* WHAT THE TASK ASKS *
For each line in the data that includes "computer", make a copy.

* EXERCISE INPUTS *

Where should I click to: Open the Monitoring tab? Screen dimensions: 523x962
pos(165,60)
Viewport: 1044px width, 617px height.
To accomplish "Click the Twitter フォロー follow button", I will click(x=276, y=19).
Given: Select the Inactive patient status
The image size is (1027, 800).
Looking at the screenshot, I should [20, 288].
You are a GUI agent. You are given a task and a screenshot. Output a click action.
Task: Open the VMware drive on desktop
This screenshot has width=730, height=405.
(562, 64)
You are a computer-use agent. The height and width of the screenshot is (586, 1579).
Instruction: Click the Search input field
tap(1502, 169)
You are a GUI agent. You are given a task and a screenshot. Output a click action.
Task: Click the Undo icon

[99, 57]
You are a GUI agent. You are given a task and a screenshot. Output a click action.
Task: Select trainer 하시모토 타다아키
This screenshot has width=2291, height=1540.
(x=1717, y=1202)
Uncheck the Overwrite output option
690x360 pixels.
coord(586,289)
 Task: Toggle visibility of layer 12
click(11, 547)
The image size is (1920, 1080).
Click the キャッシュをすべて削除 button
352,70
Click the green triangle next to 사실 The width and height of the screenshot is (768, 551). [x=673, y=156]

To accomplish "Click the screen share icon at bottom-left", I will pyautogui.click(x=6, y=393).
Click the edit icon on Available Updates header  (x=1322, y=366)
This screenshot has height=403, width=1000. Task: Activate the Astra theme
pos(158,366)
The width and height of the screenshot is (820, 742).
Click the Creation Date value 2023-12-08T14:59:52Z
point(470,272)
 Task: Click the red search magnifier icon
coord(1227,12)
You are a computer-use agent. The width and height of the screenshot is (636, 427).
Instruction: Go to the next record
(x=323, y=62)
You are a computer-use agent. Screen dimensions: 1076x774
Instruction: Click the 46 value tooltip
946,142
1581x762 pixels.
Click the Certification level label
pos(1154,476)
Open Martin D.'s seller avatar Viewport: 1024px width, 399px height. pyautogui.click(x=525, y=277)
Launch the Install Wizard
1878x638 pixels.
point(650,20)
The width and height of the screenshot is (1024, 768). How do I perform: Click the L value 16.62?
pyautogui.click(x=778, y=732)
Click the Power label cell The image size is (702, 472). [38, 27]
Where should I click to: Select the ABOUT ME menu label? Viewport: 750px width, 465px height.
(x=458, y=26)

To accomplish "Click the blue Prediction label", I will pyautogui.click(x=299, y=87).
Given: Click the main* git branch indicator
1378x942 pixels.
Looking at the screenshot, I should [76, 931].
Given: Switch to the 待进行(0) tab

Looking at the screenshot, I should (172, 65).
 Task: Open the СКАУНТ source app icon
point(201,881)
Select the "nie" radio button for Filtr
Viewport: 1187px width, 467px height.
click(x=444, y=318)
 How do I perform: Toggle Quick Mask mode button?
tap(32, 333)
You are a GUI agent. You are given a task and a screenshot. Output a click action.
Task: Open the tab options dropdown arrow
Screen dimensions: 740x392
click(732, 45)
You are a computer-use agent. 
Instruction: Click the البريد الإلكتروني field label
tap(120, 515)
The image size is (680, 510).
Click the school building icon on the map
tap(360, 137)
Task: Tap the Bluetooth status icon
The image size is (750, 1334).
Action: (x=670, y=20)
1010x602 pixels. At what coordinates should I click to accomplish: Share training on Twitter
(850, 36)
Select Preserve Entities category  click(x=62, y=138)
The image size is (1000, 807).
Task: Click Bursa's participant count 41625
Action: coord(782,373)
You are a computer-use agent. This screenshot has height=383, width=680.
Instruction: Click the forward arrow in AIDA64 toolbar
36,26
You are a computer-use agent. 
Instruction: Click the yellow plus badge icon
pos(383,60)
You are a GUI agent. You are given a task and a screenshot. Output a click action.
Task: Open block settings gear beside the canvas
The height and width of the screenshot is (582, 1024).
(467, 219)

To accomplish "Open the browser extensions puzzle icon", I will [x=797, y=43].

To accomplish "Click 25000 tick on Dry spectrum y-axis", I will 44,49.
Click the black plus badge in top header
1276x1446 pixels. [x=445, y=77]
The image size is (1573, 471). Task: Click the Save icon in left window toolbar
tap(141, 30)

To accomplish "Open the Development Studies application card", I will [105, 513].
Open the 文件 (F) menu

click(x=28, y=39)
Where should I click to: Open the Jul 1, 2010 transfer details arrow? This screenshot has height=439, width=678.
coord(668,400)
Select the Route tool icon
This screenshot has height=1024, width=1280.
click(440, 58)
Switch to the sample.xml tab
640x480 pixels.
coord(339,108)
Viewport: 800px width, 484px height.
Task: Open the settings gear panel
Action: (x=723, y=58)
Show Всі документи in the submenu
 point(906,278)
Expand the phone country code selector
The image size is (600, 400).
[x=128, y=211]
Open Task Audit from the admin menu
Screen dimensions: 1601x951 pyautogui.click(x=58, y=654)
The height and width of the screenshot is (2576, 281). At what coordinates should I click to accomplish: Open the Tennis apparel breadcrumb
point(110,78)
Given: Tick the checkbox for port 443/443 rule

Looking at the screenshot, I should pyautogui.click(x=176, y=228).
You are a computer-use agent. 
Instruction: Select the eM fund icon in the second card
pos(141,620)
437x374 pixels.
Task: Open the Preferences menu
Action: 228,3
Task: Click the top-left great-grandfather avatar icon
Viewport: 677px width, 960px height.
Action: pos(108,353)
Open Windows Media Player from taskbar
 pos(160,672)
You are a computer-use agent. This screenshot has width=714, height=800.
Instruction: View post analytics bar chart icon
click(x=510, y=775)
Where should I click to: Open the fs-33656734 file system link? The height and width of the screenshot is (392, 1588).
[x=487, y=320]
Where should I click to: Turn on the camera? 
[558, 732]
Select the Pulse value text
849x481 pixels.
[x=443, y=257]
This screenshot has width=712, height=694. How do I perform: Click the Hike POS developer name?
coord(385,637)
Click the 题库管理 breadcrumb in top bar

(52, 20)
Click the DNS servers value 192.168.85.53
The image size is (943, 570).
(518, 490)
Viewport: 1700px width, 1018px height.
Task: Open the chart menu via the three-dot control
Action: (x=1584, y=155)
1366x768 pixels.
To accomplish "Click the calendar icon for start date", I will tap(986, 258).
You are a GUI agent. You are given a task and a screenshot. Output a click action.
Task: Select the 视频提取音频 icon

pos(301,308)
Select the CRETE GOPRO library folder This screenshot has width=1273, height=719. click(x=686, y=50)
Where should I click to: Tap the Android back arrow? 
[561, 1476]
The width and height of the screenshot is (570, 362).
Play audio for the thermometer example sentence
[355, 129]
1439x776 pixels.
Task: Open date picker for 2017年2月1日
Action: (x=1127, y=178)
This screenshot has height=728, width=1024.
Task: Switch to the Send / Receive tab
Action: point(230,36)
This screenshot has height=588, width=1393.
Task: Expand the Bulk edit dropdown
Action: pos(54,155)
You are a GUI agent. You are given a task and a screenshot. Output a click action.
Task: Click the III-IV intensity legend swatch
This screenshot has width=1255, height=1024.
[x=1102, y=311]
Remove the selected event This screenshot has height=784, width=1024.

* YOUR SOLUTION *
You are a computer-use agent. The height and width of the screenshot is (586, 1579).
You are a computer-use agent. The width and height of the screenshot is (636, 427).
You are a computer-use agent. Screen dimensions: 1076x774
You are a computer-use agent. 
You are a computer-use agent. This screenshot has height=383, width=680.
You are a computer-use agent. 
You are a computer-use agent. 
You are a computer-use agent. This screenshot has width=714, height=800.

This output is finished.